**WORK ITEM**: The required output is the exact run of lines below that opens at the line with "[Topface Supernova Volume" and closes at the line with "Effective 48 Hours".

══ DATA FOR THE TASK

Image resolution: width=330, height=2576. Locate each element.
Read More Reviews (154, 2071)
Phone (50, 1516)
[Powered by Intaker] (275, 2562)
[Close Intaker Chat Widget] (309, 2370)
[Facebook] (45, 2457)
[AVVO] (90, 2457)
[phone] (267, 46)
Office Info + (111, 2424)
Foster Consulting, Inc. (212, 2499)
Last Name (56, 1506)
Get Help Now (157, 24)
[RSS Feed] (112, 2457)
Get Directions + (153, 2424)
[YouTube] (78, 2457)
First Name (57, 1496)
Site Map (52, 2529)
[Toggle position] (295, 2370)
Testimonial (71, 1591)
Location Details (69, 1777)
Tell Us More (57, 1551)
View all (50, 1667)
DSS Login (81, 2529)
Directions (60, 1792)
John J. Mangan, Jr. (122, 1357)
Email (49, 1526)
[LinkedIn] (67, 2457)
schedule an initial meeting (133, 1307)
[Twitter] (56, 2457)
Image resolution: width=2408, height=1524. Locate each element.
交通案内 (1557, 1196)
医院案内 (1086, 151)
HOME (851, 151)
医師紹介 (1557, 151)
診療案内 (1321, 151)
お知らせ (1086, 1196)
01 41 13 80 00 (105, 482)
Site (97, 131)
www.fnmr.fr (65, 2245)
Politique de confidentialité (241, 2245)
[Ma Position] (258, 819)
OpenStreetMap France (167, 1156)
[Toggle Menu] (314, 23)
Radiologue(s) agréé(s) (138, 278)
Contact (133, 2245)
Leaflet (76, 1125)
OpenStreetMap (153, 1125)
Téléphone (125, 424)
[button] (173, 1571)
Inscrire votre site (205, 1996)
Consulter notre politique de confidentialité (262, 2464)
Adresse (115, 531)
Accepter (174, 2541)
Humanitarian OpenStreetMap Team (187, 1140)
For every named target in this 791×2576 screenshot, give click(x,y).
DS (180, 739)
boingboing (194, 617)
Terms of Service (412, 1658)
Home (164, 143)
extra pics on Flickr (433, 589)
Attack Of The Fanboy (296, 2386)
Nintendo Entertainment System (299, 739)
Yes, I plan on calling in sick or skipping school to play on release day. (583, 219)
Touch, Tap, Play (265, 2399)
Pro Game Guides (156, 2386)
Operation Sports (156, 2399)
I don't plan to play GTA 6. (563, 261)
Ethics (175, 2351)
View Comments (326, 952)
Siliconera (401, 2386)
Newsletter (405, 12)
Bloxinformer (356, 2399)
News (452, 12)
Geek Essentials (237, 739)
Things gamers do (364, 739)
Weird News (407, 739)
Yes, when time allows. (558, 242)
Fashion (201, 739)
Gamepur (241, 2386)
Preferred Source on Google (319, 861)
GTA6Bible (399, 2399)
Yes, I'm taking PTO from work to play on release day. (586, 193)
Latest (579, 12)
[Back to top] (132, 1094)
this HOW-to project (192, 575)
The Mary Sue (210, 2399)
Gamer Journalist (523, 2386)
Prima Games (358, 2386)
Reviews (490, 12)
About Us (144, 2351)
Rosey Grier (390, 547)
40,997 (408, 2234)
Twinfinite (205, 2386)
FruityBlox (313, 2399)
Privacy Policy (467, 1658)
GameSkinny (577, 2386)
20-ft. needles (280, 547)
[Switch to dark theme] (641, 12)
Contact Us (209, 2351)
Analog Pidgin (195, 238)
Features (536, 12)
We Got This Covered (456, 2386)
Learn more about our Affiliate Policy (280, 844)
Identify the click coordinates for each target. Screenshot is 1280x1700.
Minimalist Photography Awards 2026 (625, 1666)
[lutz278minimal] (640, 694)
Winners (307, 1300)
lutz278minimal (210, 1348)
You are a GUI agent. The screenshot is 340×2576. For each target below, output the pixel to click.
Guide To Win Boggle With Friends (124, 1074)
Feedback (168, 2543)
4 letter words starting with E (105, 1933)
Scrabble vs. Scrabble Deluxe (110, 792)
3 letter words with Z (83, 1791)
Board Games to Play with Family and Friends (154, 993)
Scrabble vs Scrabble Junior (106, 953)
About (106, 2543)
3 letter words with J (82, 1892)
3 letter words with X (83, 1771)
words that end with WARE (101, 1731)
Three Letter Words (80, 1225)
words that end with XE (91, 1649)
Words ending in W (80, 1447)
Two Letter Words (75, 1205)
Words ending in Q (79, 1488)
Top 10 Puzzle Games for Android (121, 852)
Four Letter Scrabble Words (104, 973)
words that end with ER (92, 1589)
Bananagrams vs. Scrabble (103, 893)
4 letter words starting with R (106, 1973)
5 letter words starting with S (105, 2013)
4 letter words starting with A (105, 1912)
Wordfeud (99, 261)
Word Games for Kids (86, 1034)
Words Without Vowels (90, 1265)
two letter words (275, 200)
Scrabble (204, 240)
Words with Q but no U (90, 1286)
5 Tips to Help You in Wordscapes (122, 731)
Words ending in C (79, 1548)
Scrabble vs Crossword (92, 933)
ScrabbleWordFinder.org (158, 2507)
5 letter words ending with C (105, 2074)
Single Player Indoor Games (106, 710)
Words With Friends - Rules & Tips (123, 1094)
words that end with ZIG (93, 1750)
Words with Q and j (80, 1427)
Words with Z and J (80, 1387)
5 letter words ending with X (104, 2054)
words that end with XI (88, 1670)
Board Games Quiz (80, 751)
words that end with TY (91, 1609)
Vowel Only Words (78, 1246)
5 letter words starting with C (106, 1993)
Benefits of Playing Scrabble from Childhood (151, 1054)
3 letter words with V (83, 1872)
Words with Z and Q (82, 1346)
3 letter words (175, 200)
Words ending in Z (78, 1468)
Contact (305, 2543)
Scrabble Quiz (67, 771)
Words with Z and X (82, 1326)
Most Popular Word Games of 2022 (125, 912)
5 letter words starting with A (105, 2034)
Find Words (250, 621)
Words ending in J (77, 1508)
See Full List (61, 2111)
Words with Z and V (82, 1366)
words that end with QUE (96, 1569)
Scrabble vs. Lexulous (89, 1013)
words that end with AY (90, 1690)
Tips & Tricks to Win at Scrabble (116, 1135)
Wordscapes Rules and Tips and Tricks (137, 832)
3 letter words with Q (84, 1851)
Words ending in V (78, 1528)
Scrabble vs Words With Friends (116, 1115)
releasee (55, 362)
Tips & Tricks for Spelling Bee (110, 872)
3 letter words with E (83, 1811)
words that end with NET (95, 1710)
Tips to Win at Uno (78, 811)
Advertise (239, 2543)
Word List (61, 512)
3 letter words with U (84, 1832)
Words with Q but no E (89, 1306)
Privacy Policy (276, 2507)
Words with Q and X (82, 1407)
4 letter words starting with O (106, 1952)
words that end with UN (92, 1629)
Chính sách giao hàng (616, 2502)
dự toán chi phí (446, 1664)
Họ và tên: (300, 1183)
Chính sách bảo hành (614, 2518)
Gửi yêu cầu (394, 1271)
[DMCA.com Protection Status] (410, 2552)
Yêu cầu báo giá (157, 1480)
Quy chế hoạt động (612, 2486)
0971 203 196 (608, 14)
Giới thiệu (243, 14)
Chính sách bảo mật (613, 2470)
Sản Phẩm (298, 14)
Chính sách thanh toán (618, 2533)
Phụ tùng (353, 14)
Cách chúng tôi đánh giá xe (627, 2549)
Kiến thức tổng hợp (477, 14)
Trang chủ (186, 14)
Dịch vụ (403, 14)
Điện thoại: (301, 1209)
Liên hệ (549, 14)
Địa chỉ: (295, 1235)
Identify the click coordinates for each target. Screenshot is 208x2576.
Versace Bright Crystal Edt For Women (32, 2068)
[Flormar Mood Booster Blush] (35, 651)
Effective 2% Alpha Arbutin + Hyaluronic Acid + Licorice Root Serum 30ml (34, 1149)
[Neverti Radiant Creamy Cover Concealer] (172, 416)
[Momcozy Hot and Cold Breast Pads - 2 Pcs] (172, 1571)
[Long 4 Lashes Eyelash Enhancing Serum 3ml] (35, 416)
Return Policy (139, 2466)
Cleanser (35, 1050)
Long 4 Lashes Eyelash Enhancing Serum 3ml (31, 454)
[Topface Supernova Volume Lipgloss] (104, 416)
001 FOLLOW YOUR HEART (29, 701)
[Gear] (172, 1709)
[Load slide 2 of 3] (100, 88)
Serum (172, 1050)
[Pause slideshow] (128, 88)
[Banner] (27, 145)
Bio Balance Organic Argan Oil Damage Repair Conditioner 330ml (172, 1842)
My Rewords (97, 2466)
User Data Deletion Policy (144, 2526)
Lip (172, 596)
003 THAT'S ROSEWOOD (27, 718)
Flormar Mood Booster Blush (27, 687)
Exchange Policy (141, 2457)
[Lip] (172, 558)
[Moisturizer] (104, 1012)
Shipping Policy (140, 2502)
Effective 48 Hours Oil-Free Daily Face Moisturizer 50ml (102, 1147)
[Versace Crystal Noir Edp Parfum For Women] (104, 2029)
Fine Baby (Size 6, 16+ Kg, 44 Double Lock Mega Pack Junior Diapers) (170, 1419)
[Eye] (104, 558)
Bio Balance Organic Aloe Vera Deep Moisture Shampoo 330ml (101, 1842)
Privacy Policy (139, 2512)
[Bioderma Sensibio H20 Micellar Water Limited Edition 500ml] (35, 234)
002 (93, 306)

════

**RESULT**:
[Topface Supernova Volume Lipgloss] (104, 416)
001 FOLLOW YOUR HEART (29, 701)
[Gear] (172, 1709)
[Load slide 2 of 3] (100, 88)
Serum (172, 1050)
[Pause slideshow] (128, 88)
[Banner] (27, 145)
Bio Balance Organic Argan Oil Damage Repair Conditioner 330ml (172, 1842)
My Rewords (97, 2466)
User Data Deletion Policy (144, 2526)
Lip (172, 596)
003 THAT'S ROSEWOOD (27, 718)
Flormar Mood Booster Blush (27, 687)
Exchange Policy (141, 2457)
[Lip] (172, 558)
[Moisturizer] (104, 1012)
Shipping Policy (140, 2502)
Effective 48 Hours Oil-Free Daily Face Moisturizer 50ml (102, 1147)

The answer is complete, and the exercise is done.